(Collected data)

————————

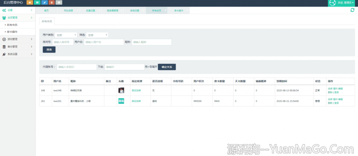
Task: Click the gray icon button in header
Action: [59, 3]
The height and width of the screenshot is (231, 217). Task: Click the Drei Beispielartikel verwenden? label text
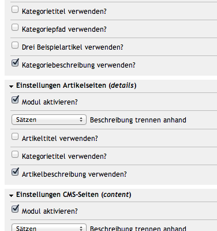pos(73,47)
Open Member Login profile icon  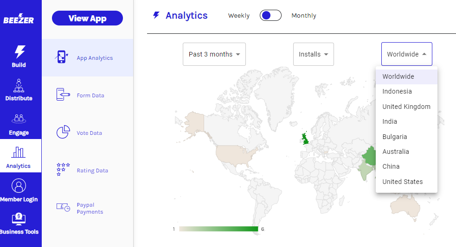point(19,186)
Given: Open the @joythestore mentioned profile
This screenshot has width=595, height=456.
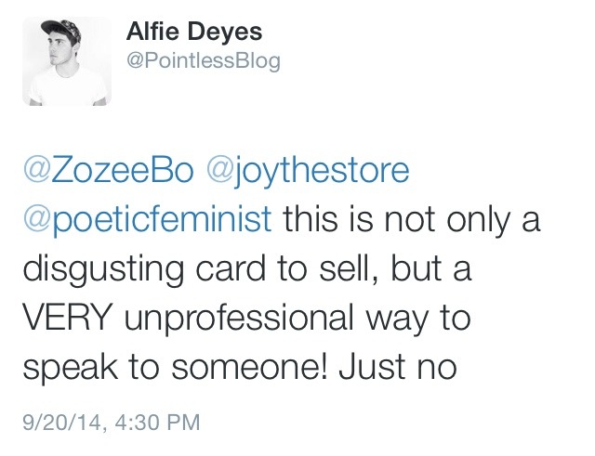Looking at the screenshot, I should click(309, 173).
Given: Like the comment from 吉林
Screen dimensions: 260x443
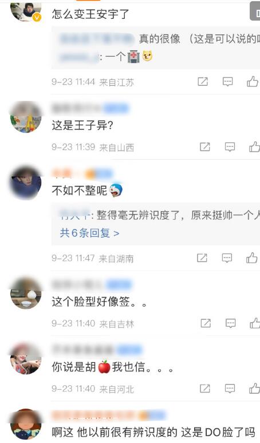Looking at the screenshot, I should [x=255, y=323].
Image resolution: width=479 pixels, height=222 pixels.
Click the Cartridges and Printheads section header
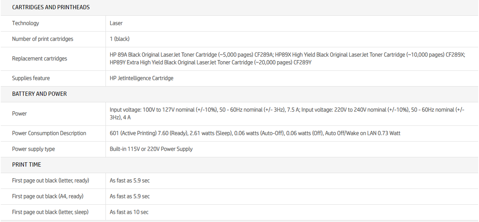(x=51, y=7)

————————

Your task: Write out exactly the lines beginning with the line that holds "Click the Cartridges" and ending with the final line of the data, both ends included, without the pictures.

Your response:
Click the Cartridges and Printheads section header
(x=51, y=7)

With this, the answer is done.